PROJECT SUMMARY

[ Problem ||| Concept ||| Objective ||| Approach ||| Milestones ]


Organization Name: College of Computing, Georgia Tech

Principal Investigator: Calton Pu

Co-PI and Technical Manager: Ling Liu

Problem

With the proliferation of Internet and intranets and the ongoing advances in the World Wide Web (WWW or Web) technology, everyone today can publish information on the web independently at any time. The flexibility and autonomy of producing and sharing information on WWW is phenomenal. However, the technology to organize, fuse, and access information from these vast data stores has not kept pace with the rapid growing volume of available data. On the one hand, this flood of information can easily overwhelm the users, and on the other hand, naive query processing can easily overload the database system, the data stores, the network, and the users. Both problems can be aggravated when constant addition and updates of on-line information sources force users to revisit Web sites and re-issue their queries frequently to obtain the new data that match their queries. Trying to monitor the constant information changes on the Internet is both labor intensive for the user and resource intensive for the system.

The first challenge is the heterogeneity of data sources and consumer requirements.
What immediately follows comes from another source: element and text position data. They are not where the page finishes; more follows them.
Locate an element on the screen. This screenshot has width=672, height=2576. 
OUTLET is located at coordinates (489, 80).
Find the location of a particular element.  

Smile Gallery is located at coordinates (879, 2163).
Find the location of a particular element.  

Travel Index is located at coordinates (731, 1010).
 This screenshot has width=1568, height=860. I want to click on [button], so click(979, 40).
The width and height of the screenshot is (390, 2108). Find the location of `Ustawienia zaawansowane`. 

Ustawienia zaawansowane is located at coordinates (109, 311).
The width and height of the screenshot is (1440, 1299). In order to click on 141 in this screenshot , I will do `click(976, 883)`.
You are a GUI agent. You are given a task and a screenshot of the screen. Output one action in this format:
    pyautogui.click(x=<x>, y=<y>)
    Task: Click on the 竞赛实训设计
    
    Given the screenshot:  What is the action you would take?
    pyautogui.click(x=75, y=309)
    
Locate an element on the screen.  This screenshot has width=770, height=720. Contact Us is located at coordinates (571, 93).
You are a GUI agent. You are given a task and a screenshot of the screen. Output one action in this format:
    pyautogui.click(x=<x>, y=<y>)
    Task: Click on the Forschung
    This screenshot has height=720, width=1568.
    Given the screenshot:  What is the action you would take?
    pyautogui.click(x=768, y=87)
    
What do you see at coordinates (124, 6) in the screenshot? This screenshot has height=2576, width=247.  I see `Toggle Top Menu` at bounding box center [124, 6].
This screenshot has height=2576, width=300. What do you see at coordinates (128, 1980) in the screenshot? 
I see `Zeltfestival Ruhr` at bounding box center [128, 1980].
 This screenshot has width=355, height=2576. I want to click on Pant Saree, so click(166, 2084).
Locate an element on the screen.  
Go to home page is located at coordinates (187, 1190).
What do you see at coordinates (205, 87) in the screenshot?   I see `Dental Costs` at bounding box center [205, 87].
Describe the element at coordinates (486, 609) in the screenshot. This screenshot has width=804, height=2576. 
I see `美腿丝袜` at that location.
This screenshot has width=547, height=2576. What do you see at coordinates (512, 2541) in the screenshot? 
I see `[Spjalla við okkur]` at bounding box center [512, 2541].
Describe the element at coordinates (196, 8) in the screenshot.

There is a need for new technology to intelligently process, interpret, fuse, combine, and abstract useful knowledge from these heterogeneous data sources, sources which use different interfaces, query languages, data structures, terminology, and semantics to represent the same or similar information.

The second challenge is the requirement in data quality, reliability, and up-to-dateness that must be maintained throughout the information flow from producers to consumers. Consider the logistic application scenario of a joint operation in East Africa. As supplies are loaded and transported from their current location around to world to the theater of operations, the logistic anchor desk must keep track of their progress and current location. This is a time-critical task since the logistic anchor desk must have up-to-date information for planning as well as command and control. In this situation, the periodical update policy is of limited value; even dynamically changeable periodicity will only alleviate the problem. Thus, there is a need for new technology to effectively and efficiently monitor information updates.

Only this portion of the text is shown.